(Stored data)
=-=-=-=-=

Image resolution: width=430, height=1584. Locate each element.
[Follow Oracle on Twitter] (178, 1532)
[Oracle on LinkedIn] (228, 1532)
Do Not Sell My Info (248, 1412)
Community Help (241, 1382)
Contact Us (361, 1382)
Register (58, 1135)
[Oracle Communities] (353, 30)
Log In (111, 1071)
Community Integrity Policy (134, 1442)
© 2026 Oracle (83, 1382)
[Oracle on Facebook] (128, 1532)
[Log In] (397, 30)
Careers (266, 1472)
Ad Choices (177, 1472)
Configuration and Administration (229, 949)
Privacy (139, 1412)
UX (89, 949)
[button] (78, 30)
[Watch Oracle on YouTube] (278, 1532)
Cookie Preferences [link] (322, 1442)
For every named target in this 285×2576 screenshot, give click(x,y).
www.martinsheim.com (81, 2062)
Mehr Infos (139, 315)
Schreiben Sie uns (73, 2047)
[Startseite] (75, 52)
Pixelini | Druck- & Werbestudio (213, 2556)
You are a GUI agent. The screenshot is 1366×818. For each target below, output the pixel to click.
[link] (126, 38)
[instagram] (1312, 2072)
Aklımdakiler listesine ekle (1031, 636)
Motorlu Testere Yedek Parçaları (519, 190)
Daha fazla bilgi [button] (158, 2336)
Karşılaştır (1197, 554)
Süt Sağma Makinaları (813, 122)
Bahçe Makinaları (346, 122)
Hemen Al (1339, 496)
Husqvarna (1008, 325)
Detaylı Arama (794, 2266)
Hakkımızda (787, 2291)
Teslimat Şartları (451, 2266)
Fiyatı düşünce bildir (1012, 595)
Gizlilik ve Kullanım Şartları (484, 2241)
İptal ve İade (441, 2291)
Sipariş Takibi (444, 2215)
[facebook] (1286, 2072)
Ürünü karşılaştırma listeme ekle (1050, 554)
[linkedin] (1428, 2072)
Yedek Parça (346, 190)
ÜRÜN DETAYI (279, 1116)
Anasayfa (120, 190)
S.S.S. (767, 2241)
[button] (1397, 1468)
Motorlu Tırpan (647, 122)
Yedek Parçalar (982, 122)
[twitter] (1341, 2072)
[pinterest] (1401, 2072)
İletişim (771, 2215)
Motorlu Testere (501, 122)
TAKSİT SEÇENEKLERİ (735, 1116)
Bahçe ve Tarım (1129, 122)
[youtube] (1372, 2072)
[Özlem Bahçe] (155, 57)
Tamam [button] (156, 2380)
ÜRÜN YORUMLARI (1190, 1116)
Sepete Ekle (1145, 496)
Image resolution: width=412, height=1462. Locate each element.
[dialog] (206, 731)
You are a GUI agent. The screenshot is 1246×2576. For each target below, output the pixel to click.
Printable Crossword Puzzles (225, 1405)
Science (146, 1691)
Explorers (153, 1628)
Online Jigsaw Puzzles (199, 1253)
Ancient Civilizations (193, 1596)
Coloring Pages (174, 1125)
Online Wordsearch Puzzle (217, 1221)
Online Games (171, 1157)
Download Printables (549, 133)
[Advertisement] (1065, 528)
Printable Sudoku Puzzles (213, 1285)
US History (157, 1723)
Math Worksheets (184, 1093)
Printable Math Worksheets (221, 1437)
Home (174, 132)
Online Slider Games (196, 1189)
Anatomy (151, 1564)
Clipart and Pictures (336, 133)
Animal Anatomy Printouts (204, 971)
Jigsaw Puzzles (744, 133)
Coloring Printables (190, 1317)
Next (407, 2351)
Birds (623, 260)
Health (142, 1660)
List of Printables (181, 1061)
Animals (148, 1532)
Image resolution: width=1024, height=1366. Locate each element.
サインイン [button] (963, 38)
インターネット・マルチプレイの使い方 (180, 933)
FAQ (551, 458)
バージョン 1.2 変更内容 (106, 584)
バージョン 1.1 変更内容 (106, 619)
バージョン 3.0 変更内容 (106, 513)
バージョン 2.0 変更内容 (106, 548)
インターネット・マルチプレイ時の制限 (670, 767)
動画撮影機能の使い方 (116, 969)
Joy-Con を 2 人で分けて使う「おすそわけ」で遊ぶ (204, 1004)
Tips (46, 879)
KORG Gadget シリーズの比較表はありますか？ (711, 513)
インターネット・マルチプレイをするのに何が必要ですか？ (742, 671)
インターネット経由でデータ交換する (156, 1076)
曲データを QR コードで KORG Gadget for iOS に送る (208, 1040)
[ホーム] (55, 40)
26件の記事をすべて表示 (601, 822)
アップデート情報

=-=-=-=-=

EXERCISE: Write out exactly the lines that run from the one containing "サインイン [button] (963, 38)" to the end of the records, both end lines included.

COMPLETED TASK:
サインイン [button] (963, 38)
インターネット・マルチプレイの使い方 (180, 933)
FAQ (551, 458)
バージョン 1.2 変更内容 (106, 584)
バージョン 1.1 変更内容 (106, 619)
バージョン 3.0 変更内容 (106, 513)
バージョン 2.0 変更内容 (106, 548)
インターネット・マルチプレイ時の制限 (670, 767)
動画撮影機能の使い方 (116, 969)
Joy-Con を 2 人で分けて使う「おすそわけ」で遊ぶ (204, 1004)
Tips (46, 879)
KORG Gadget シリーズの比較表はありますか？ (711, 513)
インターネット・マルチプレイをするのに何が必要ですか？ (742, 671)
インターネット経由でデータ交換する (156, 1076)
曲データを QR コードで KORG Gadget for iOS に送る (208, 1040)
[ホーム] (55, 40)
26件の記事をすべて表示 (601, 822)
アップデート情報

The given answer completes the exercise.